» **Problem details**: Go through the entries below and print, exactly, the lines starting at the one with "Where should I click to: Click the 保存" and ending at the one with "Task: Open 营销中心 in top navigation", keeping both ends and no others.

::::

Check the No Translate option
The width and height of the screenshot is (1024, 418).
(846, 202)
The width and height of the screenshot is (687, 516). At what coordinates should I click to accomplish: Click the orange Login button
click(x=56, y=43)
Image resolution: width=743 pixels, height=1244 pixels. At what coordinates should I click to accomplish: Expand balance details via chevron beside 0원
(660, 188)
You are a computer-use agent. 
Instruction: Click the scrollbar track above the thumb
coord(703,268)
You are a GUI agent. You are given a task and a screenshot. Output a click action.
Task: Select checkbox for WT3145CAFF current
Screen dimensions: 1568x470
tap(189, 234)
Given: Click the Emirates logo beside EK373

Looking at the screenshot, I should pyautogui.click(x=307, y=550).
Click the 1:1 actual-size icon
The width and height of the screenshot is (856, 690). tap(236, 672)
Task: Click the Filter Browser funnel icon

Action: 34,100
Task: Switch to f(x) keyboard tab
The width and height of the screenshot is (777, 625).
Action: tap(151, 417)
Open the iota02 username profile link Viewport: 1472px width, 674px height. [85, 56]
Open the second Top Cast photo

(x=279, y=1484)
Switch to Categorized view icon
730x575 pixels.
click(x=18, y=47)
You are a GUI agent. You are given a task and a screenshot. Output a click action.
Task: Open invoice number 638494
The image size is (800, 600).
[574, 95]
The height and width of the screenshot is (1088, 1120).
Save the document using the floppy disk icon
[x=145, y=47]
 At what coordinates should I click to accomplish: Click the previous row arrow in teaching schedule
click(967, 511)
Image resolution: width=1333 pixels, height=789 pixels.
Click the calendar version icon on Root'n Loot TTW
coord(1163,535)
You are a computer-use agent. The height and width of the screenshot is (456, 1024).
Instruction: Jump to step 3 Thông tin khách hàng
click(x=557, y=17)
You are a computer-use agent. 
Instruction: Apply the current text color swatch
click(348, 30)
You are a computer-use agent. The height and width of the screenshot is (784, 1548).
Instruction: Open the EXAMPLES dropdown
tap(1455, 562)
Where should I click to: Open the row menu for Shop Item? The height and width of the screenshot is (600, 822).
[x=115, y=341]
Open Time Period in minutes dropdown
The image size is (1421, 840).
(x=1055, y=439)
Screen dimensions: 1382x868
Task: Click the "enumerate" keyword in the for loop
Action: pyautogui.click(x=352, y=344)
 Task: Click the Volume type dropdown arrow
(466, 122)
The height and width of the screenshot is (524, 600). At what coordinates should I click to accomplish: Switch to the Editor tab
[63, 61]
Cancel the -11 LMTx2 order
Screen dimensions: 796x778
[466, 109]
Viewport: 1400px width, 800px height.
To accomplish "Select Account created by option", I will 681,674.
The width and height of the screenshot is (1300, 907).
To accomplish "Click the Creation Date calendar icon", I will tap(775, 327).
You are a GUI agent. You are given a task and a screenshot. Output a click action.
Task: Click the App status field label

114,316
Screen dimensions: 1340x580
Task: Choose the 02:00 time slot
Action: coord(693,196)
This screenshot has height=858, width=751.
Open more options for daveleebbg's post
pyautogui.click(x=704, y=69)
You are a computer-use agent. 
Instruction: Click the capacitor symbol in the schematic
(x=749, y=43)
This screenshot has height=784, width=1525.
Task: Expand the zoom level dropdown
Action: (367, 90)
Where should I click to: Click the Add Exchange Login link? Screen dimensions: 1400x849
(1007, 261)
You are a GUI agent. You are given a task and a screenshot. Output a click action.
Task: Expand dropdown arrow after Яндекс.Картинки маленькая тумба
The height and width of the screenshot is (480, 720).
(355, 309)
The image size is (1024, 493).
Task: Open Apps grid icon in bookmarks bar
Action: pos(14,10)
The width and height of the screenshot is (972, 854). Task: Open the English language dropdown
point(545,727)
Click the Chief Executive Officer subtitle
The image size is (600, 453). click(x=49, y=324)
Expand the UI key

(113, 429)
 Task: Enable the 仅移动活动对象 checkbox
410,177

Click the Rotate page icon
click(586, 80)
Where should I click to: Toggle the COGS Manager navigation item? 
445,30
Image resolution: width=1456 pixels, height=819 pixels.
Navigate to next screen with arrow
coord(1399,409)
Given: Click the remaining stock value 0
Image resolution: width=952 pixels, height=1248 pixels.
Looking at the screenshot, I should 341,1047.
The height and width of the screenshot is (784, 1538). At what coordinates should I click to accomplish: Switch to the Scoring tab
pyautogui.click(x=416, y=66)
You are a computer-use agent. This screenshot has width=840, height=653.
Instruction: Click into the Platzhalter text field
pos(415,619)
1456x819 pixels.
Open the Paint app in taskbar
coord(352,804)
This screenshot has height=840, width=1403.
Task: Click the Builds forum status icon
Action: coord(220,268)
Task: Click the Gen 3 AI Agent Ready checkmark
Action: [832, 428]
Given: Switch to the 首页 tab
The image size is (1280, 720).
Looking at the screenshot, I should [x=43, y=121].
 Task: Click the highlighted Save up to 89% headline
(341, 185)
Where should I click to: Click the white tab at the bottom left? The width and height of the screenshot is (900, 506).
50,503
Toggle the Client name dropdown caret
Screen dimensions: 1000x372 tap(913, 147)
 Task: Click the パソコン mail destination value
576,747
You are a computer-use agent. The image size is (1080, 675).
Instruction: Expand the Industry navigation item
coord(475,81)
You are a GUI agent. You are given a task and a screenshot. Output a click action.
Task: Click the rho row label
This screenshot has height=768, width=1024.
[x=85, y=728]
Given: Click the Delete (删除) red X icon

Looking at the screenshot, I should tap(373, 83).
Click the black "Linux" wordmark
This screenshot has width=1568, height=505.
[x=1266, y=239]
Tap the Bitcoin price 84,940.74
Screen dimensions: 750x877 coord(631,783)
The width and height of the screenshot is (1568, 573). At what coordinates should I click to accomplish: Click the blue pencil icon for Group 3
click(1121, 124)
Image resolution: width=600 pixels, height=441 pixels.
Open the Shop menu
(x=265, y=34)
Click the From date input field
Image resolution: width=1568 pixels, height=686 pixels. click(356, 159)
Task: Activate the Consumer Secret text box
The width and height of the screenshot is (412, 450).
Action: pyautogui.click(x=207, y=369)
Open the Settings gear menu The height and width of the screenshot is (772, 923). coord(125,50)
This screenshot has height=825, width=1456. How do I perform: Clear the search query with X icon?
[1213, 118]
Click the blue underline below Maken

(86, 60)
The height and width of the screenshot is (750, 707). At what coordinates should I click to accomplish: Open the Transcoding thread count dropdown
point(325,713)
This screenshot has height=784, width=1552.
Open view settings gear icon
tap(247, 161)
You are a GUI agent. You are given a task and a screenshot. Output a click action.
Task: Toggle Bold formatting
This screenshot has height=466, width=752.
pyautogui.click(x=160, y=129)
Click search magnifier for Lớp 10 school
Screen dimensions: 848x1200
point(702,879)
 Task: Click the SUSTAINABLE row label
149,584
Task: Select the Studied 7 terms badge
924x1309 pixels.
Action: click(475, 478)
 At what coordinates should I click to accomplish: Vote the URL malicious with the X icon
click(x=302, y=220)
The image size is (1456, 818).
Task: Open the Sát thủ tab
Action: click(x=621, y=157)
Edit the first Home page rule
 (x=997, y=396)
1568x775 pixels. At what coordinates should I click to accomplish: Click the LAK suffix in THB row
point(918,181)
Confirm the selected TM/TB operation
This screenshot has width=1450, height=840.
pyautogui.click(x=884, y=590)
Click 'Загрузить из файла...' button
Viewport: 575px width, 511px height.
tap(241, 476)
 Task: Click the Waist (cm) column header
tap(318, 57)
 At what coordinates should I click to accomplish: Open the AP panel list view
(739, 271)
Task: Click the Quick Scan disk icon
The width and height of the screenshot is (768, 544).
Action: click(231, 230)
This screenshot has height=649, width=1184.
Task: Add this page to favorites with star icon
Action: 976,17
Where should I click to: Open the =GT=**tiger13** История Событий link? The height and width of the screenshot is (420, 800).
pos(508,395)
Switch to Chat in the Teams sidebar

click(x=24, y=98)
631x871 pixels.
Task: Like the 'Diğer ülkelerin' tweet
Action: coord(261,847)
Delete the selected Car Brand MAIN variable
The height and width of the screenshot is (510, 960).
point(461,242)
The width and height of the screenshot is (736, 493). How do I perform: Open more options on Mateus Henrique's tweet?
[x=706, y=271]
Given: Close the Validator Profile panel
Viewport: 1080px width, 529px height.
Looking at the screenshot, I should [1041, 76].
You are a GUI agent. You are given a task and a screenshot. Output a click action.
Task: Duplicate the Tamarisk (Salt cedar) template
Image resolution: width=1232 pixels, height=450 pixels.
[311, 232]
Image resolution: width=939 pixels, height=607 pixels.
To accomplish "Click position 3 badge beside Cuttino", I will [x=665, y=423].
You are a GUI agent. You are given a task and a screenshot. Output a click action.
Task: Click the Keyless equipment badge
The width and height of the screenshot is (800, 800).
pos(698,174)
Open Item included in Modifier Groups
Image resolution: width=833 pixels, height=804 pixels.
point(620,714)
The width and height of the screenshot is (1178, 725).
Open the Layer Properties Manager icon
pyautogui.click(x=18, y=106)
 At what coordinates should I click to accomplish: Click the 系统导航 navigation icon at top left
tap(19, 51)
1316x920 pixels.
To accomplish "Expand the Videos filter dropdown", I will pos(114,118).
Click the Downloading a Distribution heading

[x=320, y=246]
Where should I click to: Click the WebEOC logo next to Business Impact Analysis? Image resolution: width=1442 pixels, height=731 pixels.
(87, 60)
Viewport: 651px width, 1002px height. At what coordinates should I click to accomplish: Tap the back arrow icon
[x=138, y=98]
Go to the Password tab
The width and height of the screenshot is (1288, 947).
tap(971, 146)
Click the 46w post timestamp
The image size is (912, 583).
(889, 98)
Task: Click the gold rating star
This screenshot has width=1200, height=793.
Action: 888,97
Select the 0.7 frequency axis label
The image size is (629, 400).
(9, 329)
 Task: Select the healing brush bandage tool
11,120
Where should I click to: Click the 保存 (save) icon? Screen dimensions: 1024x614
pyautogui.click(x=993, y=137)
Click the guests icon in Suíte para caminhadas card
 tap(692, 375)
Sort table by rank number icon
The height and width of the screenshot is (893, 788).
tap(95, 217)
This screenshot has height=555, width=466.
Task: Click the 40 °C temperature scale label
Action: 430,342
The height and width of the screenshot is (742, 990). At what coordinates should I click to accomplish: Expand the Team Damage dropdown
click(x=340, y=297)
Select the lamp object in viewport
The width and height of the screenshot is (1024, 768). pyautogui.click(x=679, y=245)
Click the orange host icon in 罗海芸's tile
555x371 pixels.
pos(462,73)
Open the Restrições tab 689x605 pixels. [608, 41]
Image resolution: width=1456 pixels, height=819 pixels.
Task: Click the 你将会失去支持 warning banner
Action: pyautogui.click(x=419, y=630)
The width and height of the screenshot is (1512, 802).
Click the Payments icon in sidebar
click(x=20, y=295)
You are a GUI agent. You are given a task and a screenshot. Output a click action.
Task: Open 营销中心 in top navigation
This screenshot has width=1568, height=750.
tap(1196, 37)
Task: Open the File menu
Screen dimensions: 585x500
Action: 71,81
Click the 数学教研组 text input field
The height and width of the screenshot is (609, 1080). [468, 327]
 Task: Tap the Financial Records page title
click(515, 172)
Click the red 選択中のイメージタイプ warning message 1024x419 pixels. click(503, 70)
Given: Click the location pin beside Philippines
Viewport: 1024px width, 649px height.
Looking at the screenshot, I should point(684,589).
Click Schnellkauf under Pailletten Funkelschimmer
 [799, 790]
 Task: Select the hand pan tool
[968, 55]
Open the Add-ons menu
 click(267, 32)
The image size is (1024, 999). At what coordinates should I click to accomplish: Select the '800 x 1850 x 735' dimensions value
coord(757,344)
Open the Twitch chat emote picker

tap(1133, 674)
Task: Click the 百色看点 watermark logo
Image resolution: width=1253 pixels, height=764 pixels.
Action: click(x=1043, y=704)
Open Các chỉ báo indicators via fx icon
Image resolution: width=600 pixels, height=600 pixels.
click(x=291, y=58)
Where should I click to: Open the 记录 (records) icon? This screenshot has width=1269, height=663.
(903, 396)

::::

» **Task answer**:
Where should I click to: Click the 保存 (save) icon? Screen dimensions: 1024x614
pyautogui.click(x=993, y=137)
Click the guests icon in Suíte para caminhadas card
 tap(692, 375)
Sort table by rank number icon
The height and width of the screenshot is (893, 788).
tap(95, 217)
This screenshot has height=555, width=466.
Task: Click the 40 °C temperature scale label
Action: 430,342
The height and width of the screenshot is (742, 990). At what coordinates should I click to accomplish: Expand the Team Damage dropdown
click(x=340, y=297)
Select the lamp object in viewport
The width and height of the screenshot is (1024, 768). pyautogui.click(x=679, y=245)
Click the orange host icon in 罗海芸's tile
555x371 pixels.
pos(462,73)
Open the Restrições tab 689x605 pixels. [608, 41]
Image resolution: width=1456 pixels, height=819 pixels.
Task: Click the 你将会失去支持 warning banner
Action: pyautogui.click(x=419, y=630)
The width and height of the screenshot is (1512, 802).
Click the Payments icon in sidebar
click(x=20, y=295)
You are a GUI agent. You are given a task and a screenshot. Output a click action.
Task: Open 营销中心 in top navigation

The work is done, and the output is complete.